__RECORD EXCERPTS__:
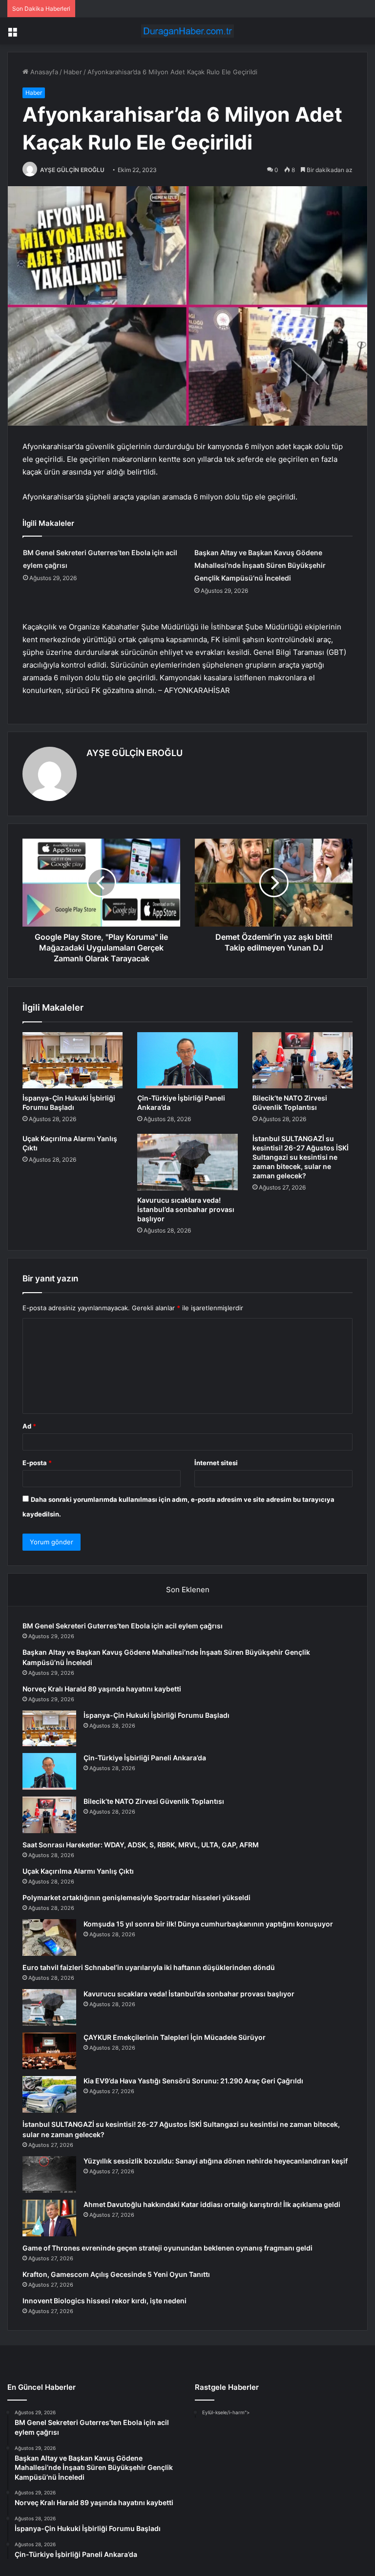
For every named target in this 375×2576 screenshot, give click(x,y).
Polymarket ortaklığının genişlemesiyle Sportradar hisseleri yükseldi (136, 1897)
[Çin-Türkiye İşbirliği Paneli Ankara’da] (187, 1060)
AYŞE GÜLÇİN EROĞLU (72, 169)
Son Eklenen (187, 1589)
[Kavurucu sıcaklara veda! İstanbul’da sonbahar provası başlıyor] (187, 1162)
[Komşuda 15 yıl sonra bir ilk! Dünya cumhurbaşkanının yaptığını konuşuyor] (49, 1937)
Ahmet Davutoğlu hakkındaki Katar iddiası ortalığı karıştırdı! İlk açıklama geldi (211, 2204)
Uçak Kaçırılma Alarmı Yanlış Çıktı (78, 1871)
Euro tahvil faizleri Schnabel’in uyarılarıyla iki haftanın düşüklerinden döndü (148, 1967)
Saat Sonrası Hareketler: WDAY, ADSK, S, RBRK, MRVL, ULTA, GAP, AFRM (140, 1844)
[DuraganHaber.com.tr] (187, 31)
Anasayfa (43, 72)
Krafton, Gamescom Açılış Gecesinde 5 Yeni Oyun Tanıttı (116, 2274)
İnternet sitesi (216, 1463)
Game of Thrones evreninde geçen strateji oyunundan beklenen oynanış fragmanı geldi (167, 2248)
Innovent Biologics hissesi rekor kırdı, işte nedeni (104, 2300)
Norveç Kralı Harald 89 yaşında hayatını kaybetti (101, 1689)
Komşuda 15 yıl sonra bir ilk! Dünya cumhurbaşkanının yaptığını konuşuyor (208, 1924)
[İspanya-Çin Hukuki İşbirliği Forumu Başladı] (72, 1060)
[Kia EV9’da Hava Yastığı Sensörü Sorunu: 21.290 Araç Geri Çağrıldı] (49, 2094)
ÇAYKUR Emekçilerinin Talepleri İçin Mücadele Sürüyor (174, 2037)
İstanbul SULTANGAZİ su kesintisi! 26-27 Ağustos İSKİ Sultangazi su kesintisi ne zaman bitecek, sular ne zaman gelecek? (300, 1157)
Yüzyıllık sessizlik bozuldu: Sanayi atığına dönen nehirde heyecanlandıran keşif (215, 2161)
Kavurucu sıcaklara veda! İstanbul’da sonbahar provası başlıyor (185, 1209)
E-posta (37, 1463)
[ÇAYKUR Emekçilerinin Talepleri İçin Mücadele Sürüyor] (49, 2051)
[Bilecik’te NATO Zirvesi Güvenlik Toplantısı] (302, 1060)
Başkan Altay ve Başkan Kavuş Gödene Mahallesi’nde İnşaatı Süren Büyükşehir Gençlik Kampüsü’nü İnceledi (260, 565)
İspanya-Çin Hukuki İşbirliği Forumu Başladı (156, 1715)
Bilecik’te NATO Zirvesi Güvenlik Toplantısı (153, 1801)
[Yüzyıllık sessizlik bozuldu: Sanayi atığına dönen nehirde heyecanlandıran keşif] (49, 2174)
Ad (29, 1426)
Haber (72, 72)
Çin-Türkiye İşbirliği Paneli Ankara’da (144, 1757)
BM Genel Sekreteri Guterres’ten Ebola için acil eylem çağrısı (122, 1626)
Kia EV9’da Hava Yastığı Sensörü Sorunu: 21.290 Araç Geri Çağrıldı (193, 2081)
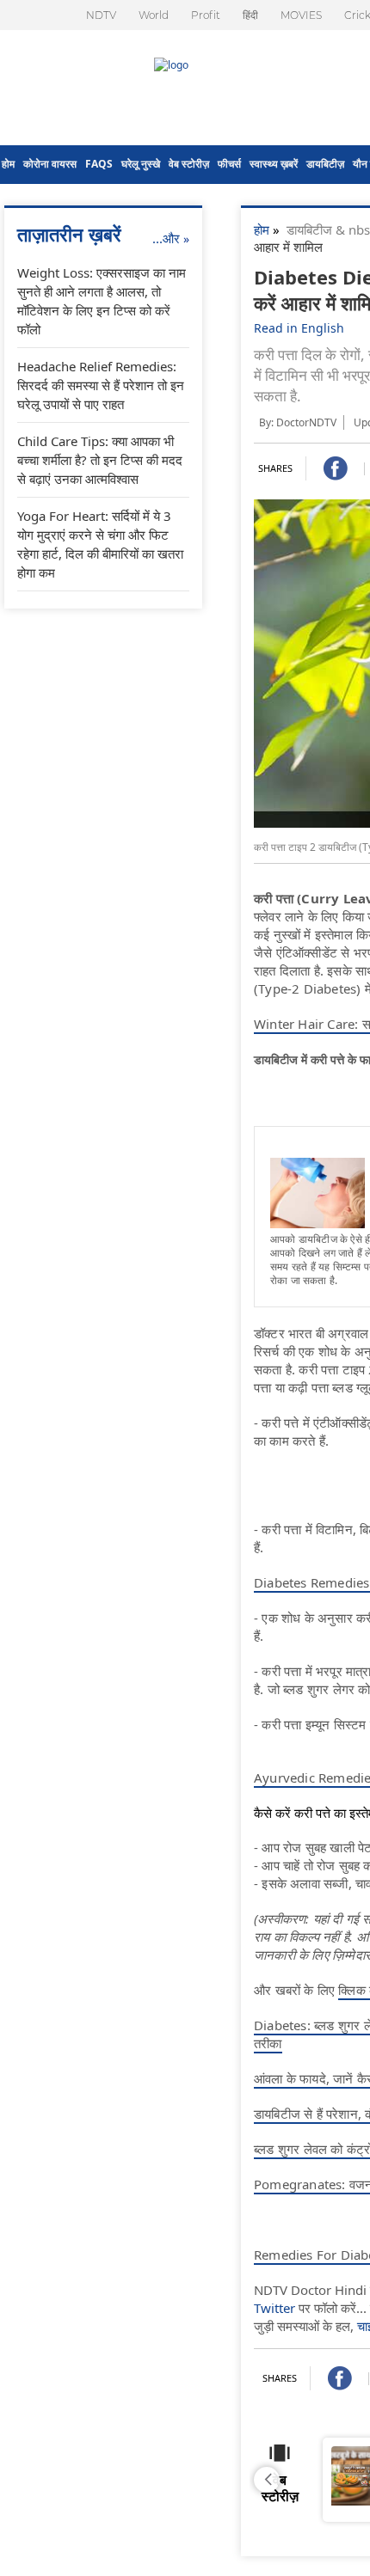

__BRIEF__: The copy runs from the line containing "Bilecik’te NATO Zirvesi Güvenlik Toplantısı (153, 1801)" through the last line of the material, both ends included. Reproduce those lines exactly and drop the pictures.

__SOLUTION FOR THIS EXERCISE__:
Bilecik’te NATO Zirvesi Güvenlik Toplantısı (153, 1801)
[Yüzyıllık sessizlik bozuldu: Sanayi atığına dönen nehirde heyecanlandıran keşif] (49, 2174)
Ad (29, 1426)
Haber (72, 72)
Çin-Türkiye İşbirliği Paneli Ankara’da (144, 1757)
BM Genel Sekreteri Guterres’ten Ebola için acil eylem çağrısı (122, 1626)
Kia EV9’da Hava Yastığı Sensörü Sorunu: 21.290 Araç Geri Çağrıldı (193, 2081)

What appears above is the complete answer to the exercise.